## [ABOUT THIS TASK]
Your response should contain exactly the lines running from the one with "Where should I" to the end of the data below, both included, and no pictures.

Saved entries
═══
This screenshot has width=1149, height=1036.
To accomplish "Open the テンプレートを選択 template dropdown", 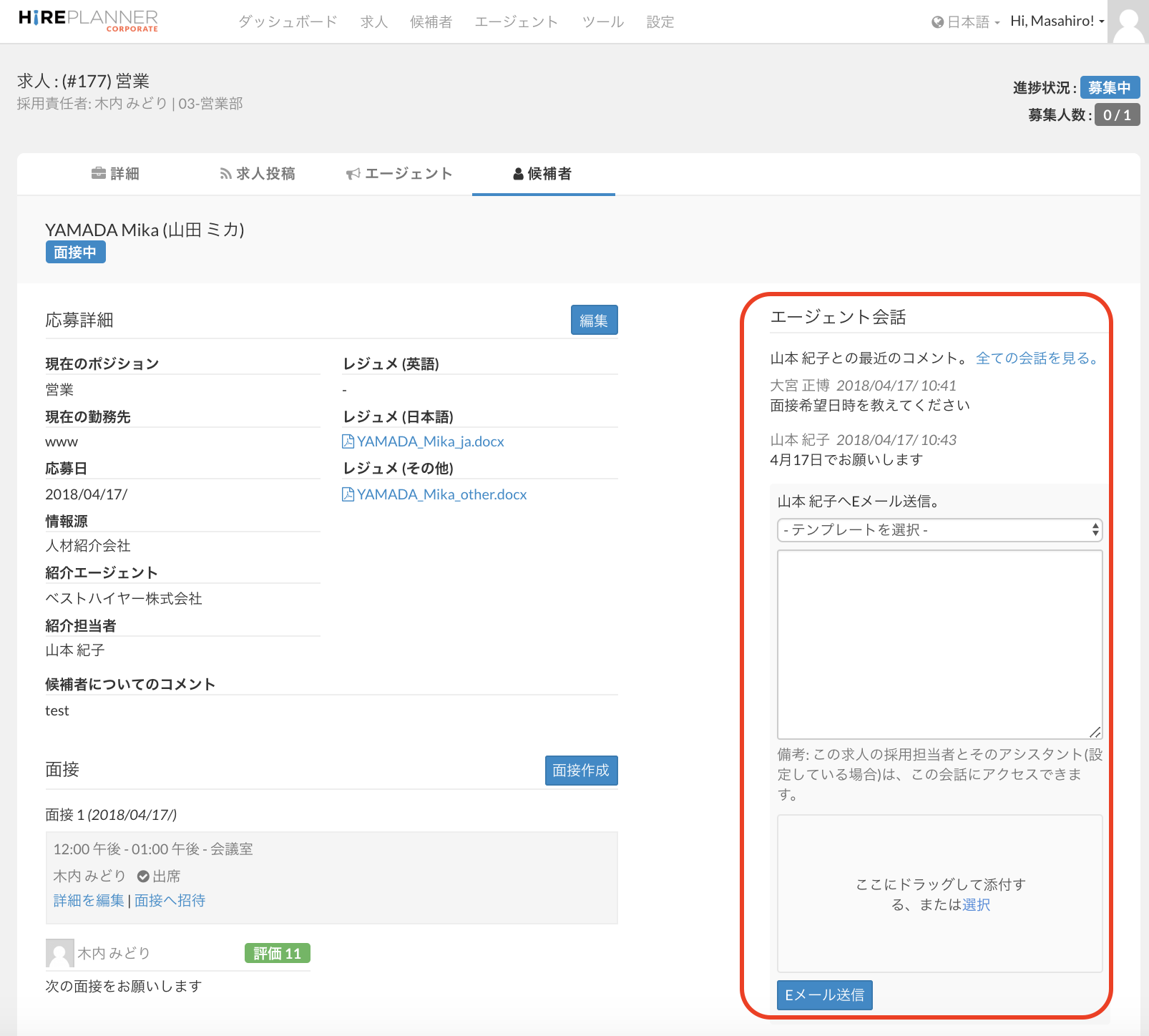I will [939, 530].
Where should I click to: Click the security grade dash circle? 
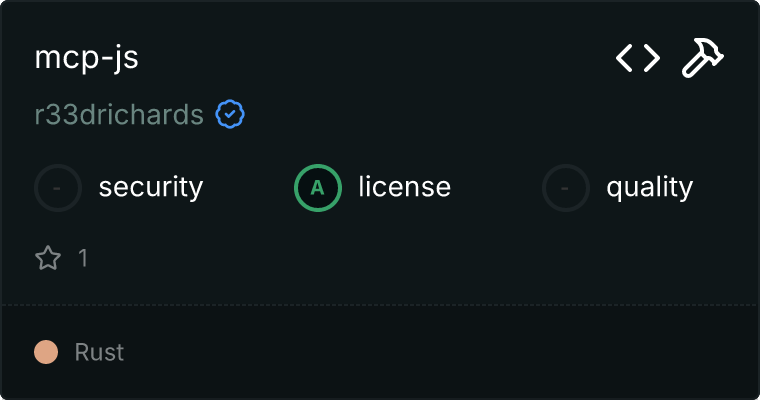(58, 187)
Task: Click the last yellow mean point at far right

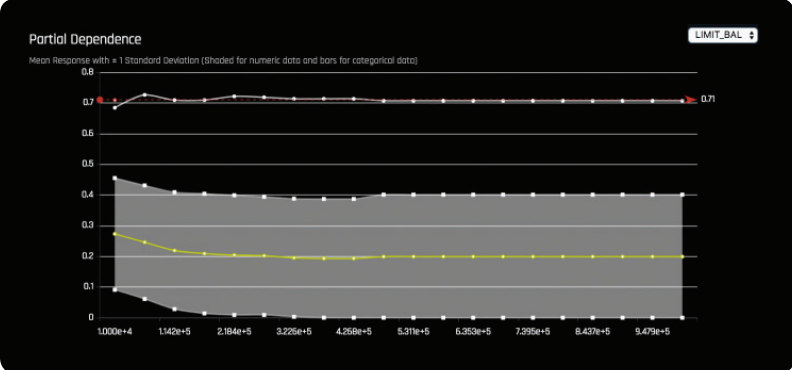Action: click(x=682, y=256)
═══
## [ANSWER BOX]
Where should I click to: Click the security grade dash circle? 
(58, 187)
Task: Click the last yellow mean point at far right

Action: click(x=682, y=256)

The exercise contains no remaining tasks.